L’articolo contiene inoltre pubblicazioni di dichiarazioni rese dalla dott.ssa Dioguardi in sede di sommarie informazioni testimoniali innanzi al P.M. e contenute nel fascicolo del P.M..
La pubblicazione, anche parziale, di atti contenuti nei fascicoli d'ufficio è vietata dall’art. 114, comma 3, c.p.p. . Ciò a tutela del libero convincimento del Giudice e del corretto andamento della giustizia.
Il sottoscritto difensore, pertanto, è stato incaricato di accertare se la predetta pubblicazione di atti d’indagine attraverso il vostro articolo, abbia integrato reati e, in caso positivo, d’individuare eventuali autori.
Nell’attesa dell’espletamento di tali approfondimenti, nell’interesse della mia assistita e del corretto e sereno andamento della giustizia, le chiedo gentilmente di voler rimuovere dal contenuto dell’articolo tutte le pubblicazioni di parti di atti compendio dei fascicoli d’ufficio e di evitarne la futura pubblicazione.
La prego infine di voler pubblicare la presente missiva per le precisazioni che essa contiene.
Grazie per la sua collaborazione e cortese attenzione.
Cordialmente
Avv.
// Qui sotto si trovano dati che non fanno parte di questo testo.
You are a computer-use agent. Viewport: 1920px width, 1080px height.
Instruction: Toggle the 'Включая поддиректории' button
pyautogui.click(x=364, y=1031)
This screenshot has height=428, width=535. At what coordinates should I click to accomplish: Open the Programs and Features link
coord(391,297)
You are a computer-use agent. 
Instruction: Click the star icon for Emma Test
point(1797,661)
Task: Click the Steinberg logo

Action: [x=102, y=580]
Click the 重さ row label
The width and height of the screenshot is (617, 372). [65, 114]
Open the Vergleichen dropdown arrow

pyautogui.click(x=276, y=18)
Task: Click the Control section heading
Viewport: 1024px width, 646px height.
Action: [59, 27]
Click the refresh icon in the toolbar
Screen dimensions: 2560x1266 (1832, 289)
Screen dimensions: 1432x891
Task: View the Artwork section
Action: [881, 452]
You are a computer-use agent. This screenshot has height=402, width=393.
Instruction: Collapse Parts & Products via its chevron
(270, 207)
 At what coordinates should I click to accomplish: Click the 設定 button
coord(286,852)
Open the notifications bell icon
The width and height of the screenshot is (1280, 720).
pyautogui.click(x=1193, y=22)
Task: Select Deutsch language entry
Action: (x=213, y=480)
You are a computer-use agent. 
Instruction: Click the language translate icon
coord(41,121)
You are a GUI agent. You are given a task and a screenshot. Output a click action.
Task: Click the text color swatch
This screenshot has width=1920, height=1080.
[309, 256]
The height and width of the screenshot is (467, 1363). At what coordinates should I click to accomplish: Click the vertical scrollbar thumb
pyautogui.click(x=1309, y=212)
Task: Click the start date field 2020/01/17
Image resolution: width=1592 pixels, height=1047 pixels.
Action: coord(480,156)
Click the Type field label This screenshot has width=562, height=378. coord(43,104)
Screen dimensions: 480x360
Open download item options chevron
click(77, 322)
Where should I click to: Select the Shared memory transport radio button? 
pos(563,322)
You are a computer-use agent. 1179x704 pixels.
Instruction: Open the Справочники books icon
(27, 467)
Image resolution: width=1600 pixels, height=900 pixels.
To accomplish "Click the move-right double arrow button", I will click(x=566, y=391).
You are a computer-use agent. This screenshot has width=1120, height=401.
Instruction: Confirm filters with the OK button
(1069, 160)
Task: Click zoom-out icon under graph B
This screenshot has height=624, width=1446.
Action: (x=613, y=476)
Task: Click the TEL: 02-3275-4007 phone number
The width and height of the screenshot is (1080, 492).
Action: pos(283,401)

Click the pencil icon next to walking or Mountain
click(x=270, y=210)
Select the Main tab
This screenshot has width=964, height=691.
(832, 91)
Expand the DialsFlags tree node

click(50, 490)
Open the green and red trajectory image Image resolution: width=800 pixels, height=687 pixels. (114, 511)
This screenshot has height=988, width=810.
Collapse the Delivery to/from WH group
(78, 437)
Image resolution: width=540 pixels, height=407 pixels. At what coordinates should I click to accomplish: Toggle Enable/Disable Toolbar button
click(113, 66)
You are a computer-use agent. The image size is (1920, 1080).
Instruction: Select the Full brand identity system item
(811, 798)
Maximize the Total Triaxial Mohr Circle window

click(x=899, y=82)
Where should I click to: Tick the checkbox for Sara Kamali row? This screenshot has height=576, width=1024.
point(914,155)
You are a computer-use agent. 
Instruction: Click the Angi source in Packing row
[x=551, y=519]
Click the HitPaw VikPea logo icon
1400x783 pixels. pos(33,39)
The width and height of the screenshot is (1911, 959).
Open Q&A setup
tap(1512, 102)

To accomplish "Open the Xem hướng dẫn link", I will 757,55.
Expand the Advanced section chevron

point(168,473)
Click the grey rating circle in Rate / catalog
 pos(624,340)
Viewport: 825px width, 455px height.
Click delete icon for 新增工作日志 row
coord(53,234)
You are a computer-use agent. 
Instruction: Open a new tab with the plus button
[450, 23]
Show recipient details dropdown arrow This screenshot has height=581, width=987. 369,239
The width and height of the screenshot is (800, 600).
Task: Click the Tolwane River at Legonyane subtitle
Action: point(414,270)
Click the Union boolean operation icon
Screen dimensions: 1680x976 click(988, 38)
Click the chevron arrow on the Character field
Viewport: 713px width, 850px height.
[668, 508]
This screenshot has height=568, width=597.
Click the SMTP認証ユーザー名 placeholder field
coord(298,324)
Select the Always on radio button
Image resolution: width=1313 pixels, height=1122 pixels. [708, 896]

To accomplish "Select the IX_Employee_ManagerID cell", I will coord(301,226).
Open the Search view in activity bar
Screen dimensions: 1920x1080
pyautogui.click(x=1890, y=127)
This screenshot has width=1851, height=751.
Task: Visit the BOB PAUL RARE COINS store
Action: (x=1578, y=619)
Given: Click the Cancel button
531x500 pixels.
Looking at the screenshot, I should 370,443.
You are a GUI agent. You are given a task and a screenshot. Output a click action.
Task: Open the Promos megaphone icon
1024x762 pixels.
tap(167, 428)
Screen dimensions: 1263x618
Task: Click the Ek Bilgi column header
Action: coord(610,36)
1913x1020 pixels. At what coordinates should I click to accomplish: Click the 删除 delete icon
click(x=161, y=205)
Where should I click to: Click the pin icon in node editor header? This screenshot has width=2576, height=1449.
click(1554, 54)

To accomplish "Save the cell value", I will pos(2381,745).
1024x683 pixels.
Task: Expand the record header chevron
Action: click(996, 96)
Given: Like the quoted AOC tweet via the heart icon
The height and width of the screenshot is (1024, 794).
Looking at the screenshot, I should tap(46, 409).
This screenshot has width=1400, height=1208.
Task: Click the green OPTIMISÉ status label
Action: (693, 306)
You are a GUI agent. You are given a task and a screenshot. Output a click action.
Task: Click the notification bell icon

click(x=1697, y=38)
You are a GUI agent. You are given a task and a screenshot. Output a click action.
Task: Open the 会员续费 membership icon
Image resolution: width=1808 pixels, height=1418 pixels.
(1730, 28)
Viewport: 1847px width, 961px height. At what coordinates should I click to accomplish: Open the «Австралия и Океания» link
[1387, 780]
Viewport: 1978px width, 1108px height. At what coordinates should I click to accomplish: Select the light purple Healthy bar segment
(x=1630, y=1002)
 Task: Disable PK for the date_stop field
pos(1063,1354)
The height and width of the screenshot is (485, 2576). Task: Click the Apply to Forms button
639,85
L.E.Cassata
La nostra redazione si è limitata ad esporre il caso - evitando espressioni irriguardose - sapendo che la vicenda è singolare ed interessa personaggi noti a Trapani. Abbiamo utilizzato il materiale e gli elementi a nostra disposizione, chiarendo ruoli e posizioni, e tenendo presente che la prova si forma nel processo. Siamo sempre disponibili ad ospitare integrazioni, rettifiche e quant'altro, nell'interesse dei lettori (gdg).